# Prompt
Format the entries from the line containing "Task: Click the Print Ticket printer icon" through the end of the entries as a numbered list, omitting blank lines and leaving out the pictures.

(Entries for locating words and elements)
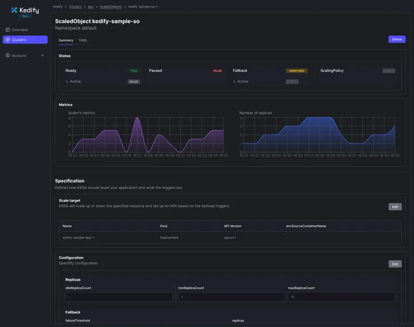Click Edit in Configuration section

(395, 264)
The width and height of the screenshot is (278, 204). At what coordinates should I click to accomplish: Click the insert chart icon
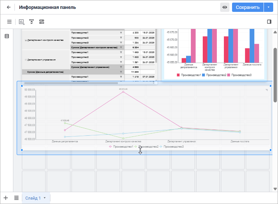point(21,22)
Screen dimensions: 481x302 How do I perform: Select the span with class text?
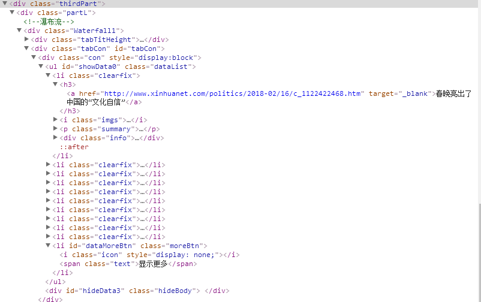(129, 264)
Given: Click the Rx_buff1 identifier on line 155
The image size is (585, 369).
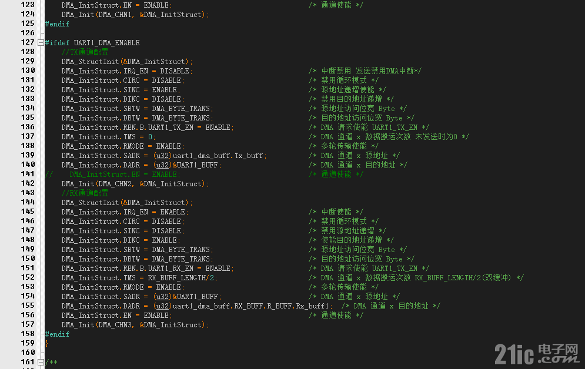Looking at the screenshot, I should 313,306.
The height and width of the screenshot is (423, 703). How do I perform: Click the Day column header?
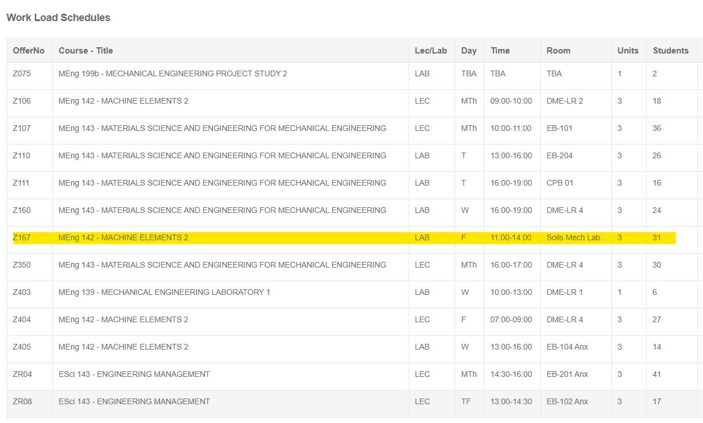click(468, 51)
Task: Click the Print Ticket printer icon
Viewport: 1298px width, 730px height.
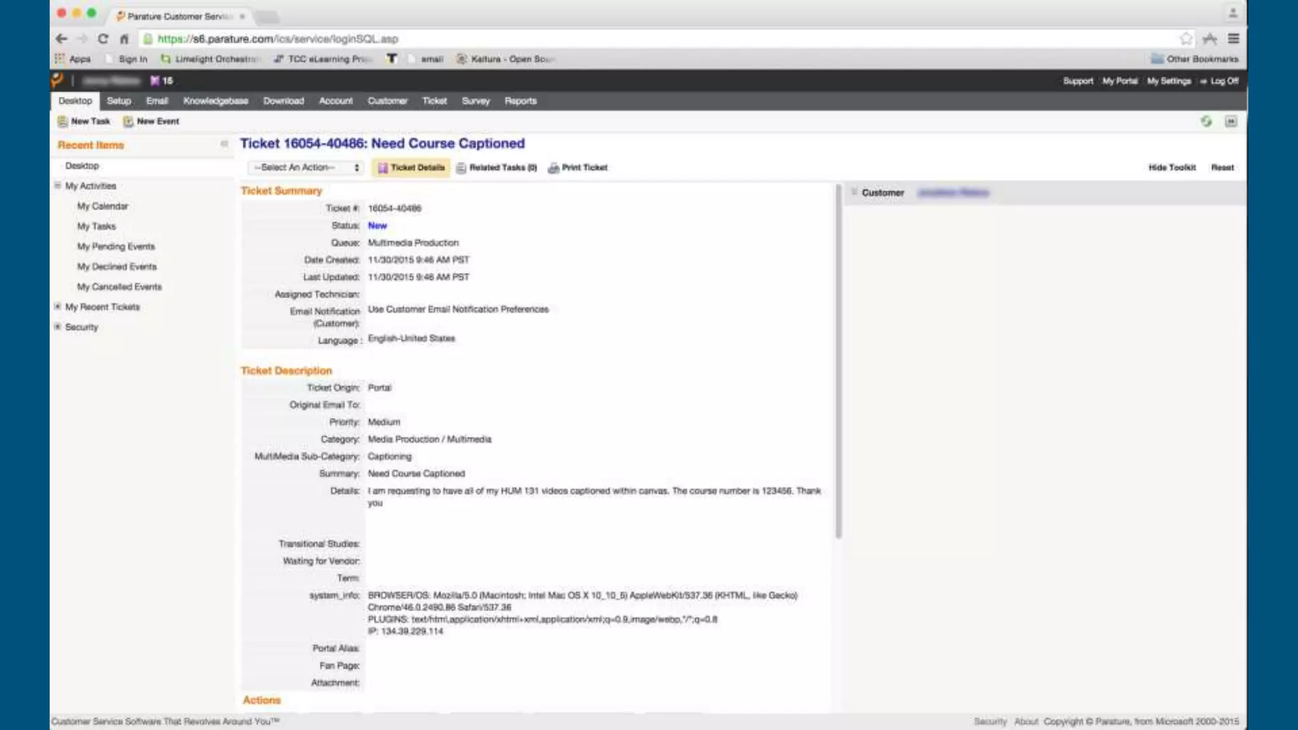Action: 553,168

# Exercise output
1. Task: Click the Print Ticket printer icon
2. Viewport: 1298px width, 730px height.
3. Action: 553,168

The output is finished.